(Records excerpted from a collection)

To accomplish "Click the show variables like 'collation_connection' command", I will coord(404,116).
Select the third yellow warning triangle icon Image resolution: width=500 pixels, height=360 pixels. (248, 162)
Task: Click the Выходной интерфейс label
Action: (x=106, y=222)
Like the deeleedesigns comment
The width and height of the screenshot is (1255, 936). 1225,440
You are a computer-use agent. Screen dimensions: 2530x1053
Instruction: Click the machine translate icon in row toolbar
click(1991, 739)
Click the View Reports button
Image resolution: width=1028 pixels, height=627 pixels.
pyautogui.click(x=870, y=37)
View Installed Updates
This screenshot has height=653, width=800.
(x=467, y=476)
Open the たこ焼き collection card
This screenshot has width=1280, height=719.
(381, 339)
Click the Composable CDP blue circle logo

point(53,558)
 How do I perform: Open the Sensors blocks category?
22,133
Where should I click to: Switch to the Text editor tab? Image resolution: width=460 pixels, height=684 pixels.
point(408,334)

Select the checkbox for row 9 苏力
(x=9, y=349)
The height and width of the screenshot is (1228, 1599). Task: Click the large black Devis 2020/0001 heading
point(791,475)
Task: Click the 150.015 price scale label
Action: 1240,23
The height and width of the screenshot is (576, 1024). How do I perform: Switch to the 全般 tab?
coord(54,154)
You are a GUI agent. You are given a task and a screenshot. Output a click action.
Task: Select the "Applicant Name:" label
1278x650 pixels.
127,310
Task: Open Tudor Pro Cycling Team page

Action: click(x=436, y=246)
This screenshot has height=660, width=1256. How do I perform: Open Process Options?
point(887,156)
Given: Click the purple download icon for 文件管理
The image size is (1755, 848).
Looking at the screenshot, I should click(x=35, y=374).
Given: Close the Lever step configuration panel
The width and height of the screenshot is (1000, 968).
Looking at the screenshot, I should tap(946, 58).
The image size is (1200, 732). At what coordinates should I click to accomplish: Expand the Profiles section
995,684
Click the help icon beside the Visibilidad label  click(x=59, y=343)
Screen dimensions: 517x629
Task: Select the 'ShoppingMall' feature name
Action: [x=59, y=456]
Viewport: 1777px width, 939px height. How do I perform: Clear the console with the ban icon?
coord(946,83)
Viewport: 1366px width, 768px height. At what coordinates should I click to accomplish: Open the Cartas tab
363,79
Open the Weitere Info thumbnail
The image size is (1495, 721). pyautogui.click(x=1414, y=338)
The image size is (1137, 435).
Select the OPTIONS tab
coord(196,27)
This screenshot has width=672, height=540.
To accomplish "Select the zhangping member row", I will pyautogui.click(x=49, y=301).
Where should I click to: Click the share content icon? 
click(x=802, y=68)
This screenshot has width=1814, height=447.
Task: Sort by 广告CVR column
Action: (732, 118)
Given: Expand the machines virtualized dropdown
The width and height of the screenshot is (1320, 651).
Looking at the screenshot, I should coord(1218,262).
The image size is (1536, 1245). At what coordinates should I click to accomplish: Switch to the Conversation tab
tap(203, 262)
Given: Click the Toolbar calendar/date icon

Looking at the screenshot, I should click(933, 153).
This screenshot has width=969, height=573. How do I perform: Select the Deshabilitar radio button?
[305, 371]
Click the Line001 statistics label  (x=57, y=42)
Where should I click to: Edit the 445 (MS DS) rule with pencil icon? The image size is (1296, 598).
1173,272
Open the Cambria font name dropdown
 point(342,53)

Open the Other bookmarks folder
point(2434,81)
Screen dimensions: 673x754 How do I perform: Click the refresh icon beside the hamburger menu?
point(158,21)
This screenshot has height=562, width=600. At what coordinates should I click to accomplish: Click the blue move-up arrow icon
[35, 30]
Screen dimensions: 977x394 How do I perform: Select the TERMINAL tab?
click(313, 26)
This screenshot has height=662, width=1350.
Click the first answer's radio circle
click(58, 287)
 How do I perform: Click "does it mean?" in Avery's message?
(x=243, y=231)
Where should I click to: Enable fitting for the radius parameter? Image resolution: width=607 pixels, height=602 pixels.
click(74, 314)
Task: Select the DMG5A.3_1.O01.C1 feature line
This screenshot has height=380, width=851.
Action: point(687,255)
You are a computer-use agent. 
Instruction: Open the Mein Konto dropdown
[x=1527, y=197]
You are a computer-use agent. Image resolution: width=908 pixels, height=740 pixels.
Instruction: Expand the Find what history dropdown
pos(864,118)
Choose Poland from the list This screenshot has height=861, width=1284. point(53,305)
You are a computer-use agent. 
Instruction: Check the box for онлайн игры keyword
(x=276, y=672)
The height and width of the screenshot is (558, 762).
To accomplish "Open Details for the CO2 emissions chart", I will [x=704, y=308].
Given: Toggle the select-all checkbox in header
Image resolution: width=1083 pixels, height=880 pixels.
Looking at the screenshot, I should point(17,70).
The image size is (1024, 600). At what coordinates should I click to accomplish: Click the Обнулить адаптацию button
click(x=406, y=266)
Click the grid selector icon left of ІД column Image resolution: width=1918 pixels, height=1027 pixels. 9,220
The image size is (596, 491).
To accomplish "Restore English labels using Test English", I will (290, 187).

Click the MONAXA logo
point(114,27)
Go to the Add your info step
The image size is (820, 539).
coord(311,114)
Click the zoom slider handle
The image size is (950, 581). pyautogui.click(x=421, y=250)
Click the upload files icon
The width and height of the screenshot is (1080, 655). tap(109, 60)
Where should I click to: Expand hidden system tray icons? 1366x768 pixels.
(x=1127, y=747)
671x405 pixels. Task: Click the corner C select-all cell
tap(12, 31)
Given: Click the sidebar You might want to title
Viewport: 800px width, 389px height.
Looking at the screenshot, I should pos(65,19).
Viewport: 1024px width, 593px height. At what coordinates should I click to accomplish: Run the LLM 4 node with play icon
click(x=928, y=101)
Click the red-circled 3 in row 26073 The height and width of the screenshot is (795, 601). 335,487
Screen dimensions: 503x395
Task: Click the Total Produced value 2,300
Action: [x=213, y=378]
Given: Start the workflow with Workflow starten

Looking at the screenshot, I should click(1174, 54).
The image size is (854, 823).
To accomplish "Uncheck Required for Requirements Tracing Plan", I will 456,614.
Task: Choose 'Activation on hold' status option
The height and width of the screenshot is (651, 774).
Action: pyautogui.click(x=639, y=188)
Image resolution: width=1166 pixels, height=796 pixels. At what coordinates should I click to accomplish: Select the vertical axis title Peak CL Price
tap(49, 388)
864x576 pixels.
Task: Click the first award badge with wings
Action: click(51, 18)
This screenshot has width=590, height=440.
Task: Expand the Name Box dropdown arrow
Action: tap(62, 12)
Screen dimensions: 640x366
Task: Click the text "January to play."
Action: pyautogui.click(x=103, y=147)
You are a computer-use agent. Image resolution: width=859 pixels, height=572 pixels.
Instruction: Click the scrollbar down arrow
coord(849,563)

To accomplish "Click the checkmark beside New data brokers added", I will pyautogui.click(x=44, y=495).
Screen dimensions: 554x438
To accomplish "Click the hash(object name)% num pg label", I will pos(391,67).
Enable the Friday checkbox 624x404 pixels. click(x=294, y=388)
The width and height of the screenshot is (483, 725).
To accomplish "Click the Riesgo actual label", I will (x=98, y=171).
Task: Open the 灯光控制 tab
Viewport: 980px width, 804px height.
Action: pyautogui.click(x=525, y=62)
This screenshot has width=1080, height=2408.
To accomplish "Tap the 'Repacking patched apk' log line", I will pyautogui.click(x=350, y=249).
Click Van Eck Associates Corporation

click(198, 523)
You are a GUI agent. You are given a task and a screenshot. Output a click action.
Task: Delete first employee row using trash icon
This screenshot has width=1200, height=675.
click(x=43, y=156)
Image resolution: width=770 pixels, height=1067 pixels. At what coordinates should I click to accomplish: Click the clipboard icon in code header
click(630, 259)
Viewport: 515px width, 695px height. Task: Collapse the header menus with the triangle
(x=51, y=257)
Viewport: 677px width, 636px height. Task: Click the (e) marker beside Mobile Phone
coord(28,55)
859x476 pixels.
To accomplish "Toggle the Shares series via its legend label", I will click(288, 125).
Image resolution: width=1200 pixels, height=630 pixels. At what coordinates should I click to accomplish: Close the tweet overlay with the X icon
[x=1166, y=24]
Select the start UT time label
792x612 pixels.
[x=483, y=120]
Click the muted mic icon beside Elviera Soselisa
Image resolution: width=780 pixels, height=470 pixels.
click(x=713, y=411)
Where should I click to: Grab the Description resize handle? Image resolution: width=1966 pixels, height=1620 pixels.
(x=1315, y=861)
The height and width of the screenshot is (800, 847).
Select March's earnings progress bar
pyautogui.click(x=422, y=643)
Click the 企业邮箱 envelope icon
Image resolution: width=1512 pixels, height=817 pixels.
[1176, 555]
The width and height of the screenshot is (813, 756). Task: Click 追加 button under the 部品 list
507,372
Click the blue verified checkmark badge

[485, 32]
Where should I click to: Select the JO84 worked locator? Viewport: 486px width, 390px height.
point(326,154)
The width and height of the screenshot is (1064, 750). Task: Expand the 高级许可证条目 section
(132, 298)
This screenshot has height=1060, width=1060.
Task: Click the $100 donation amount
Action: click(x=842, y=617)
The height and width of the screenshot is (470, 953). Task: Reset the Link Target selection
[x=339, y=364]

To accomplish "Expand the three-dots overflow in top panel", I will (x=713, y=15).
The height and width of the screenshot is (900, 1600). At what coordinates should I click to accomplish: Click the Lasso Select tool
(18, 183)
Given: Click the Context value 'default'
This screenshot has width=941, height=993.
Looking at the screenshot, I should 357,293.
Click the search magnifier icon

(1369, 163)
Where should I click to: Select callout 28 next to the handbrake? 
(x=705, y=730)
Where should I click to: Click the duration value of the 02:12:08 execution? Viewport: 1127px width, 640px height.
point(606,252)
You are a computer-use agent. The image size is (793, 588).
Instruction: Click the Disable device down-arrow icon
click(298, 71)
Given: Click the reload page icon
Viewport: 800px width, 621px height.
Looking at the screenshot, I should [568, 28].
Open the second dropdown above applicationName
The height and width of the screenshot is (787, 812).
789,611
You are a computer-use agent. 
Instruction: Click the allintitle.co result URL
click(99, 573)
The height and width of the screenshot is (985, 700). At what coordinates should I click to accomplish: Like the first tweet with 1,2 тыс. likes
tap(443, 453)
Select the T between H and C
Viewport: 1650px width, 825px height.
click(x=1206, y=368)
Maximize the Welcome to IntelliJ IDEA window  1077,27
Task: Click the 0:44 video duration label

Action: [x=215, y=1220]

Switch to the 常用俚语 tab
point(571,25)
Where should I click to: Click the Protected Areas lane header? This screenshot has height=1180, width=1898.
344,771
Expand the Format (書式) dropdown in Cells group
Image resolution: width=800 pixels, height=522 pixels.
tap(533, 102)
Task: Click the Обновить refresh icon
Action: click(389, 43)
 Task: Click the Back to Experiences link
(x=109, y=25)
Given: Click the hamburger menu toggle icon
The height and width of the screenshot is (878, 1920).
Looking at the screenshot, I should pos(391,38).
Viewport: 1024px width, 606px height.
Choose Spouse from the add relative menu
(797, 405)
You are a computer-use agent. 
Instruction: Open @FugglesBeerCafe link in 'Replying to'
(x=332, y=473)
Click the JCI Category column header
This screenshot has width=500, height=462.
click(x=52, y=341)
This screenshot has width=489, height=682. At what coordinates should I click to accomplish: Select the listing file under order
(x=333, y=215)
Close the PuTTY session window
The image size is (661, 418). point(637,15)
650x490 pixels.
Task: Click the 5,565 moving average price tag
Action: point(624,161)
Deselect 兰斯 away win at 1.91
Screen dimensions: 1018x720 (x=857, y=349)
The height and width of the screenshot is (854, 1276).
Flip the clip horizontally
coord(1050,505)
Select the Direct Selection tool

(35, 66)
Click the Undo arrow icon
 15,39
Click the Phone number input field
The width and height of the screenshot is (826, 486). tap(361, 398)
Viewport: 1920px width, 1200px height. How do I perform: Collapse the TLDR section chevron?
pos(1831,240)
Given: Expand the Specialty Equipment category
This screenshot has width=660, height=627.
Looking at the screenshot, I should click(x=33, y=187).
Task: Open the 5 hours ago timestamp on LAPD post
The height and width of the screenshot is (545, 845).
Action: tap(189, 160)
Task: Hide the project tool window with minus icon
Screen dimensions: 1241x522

_WORK ITEM_.
Copy the stretch of the records above that runs from the line with "Click the first answer's radio circle" through the line with "The height and width of the screenshot is (558, 762).". Both end lines belong in the copy, and nothing else does.

_WRITTEN ANSWER_.
Click the first answer's radio circle
click(58, 287)
 How do I perform: Click "does it mean?" in Avery's message?
(x=243, y=231)
Where should I click to: Enable fitting for the radius parameter? Image resolution: width=607 pixels, height=602 pixels.
click(74, 314)
Task: Select the DMG5A.3_1.O01.C1 feature line
This screenshot has height=380, width=851.
Action: point(687,255)
You are a computer-use agent. 
Instruction: Open the Mein Konto dropdown
[x=1527, y=197]
You are a computer-use agent. Image resolution: width=908 pixels, height=740 pixels.
Instruction: Expand the Find what history dropdown
pos(864,118)
Choose Poland from the list This screenshot has height=861, width=1284. point(53,305)
You are a computer-use agent. 
Instruction: Check the box for онлайн игры keyword
(x=276, y=672)
The height and width of the screenshot is (558, 762).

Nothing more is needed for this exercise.